Reed McConnell writes here on white interior design, escape and the void. She explores the bourgeois craze for white homes as a luxury lifestyle trope signalling supposed purity but also the need to cocoon, or disappear.
She talks about this ‘whiteness’ as a portal to nothingness and disappearance and she is hugely sympathetic because, as we know, everything is fucked. The overwhelming white-out of so many interiors, she says, is "perhaps the only possible response to the phantasmagoric, engulfing sweep of the media, architecture and machines that characterize everyday life under late capitalism" – a version of psychological refuge when it is possible nowhere is safe anymore.

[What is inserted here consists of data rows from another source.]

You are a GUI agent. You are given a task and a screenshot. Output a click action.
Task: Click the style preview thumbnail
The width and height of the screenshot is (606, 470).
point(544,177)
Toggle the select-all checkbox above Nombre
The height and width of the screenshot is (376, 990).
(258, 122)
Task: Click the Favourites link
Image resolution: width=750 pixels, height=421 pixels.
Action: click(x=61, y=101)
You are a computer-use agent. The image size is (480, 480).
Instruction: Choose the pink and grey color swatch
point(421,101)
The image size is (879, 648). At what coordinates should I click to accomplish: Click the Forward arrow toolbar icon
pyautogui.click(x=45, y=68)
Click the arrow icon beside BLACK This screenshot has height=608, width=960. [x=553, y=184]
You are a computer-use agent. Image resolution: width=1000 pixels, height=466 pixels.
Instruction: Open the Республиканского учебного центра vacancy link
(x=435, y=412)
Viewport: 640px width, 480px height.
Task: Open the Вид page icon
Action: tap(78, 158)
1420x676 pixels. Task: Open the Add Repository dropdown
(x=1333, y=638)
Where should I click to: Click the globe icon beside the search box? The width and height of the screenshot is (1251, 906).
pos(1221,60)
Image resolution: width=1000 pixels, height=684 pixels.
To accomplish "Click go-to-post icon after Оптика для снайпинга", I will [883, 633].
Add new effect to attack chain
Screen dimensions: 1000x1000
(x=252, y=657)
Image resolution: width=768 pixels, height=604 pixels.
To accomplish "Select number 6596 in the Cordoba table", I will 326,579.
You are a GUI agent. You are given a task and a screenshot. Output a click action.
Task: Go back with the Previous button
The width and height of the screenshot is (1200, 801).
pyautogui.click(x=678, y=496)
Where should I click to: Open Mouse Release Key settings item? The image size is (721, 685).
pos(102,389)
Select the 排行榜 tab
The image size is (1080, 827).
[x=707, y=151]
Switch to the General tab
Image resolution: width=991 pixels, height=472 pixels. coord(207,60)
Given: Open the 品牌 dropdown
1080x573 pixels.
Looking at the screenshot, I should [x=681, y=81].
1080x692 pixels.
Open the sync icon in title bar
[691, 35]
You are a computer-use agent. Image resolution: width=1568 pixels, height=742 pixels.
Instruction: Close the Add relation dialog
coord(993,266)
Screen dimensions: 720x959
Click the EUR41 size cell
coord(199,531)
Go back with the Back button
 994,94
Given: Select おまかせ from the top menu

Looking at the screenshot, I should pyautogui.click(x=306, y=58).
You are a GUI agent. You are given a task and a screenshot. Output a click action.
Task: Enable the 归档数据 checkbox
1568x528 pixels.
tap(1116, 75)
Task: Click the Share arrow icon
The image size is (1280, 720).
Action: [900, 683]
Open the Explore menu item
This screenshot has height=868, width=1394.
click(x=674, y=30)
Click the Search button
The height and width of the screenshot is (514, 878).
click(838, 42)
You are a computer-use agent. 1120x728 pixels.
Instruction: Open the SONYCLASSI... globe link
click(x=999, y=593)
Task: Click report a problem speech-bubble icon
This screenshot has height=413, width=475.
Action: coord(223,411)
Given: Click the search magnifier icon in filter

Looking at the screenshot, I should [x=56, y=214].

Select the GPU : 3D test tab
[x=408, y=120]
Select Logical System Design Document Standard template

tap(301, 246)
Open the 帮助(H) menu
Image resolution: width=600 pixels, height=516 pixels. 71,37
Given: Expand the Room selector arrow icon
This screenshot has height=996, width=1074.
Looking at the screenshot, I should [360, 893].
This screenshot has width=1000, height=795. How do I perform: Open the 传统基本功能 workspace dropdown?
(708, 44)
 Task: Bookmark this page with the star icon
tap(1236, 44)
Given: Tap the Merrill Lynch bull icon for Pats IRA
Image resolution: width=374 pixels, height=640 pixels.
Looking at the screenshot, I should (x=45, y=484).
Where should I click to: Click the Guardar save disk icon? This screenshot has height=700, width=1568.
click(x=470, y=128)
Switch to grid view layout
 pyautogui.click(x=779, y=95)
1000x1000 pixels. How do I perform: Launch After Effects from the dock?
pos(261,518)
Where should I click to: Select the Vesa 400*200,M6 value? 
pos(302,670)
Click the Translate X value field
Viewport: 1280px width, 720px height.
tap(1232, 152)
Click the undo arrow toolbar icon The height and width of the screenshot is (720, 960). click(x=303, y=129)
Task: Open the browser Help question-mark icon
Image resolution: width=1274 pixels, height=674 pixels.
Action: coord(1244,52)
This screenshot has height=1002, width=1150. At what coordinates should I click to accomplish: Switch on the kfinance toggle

The fortified house where all inside is white (or beige), pure, hygienic, immune; a game for the rich, so troubled after another troubling day on earth. Her interiors also play with being ‘missing’, ‘lost’, or gone. If we accept that white interior = lost or gone, then we must also accept that lost implies being found. In this specific case the lost (cocooned & marooned within white) are actually still there, in the place they got lost in and will also be found in, in the home they have to go to. It’s a funny one.
Also, there's our inbuilt instinct to not get lost, to be able to find our way home. In this way, global positioning systems have feelings. We fight against this urge to be lost, most of the time; it's like battling a moontide. We want to be able to find our way out of the forest.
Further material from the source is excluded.